Zu Ihrer Frage, ob die Beschreibung von Kriegsfolgen in den Lehrplan aufgenommen werden sollte:
Ja, die Folgen von Kriegen müssen natürlich Thema im Unterricht sein. Im Lehrplan für das Fach "Weltkunde" in der Sekundarstufe I in Schleswig-Holstein heißt es dazu in meinen Augen treffend: "Häufig informieren Nachrichten und Berichte jedoch nur unzureichend über die wahren Ursachen des Krieges, das Elend des Krieges oder über seine kurz- und langfristigen Folgen. Durch die Untersuchung zurückliegender und aktueller Kriege können Schülerinnen und Schüler ein differenzierteres Verständnis von Kriegsursachen, -verläufen und Möglichkeiten zur Verhinderung von Kriegen erwerben. Sie gewinnen Argumente dafür, daß Krieg als Mittel der Durchsetzung politischer Ziele und von Gruppeninteressen grundsätzlich abzulehnen ist. Durch die Auseinandersetzung mit verschiedenen Formen der Friedensbewegung und ihren Mitteln können sie Wege erkennen, sich aktiv für die Sicherung und Erhaltung des Friedens einzusetzen."

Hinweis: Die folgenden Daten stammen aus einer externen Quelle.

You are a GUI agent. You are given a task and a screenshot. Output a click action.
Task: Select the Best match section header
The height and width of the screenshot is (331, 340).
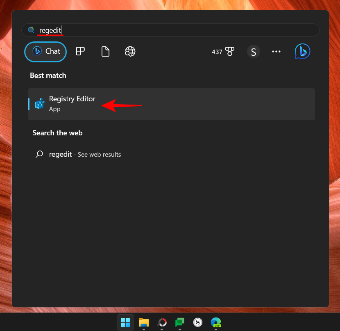48,75
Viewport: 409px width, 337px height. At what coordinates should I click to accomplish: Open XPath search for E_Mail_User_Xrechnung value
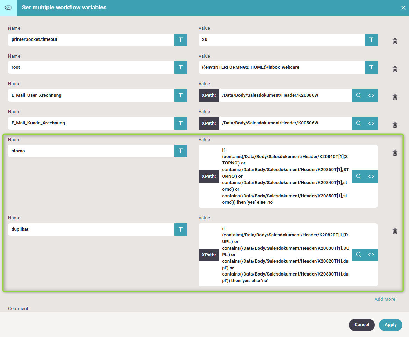click(x=358, y=95)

Nun ist der Umstand, dass etwas im Lehrplan steht, noch keine Garantie dafür, dass das Thema auch jede Schülerin und jeden Schüler im Land erreicht. Daher werden wir das Bildungssystem insgesamt stärken, indem wir die Mittel, die durch den Rückgang der SchülerInnenzahlen frei werden, an den Schulen lassen: Wir wollen wieder mehr Stunden, in denen zwei LehrerInnen mit der Klasse arbeiten (um jede/n einzelne/n fördern zu können). Wir brauchen eine Fortbildungsinitiative für die LehrerInnen. Und wir werden die Schulen bestärken und unterstützen bei der Individualisierung der Lernprozesse, der eigenverantwortlichen Gestaltung der Lernwege durch die Kinder und Jugendlichen, der Entwicklung der Schule zu einem echten Lebens- und Erfahrungsraum, etc. Unser Ziel ist es, dass die Jugendlichen als starke Persönlichkeiten die Schulen verlassen und sich, z.B. im Bewusstsein der Folgen von Krieg, aktiv in die Gesellschaft einbringen.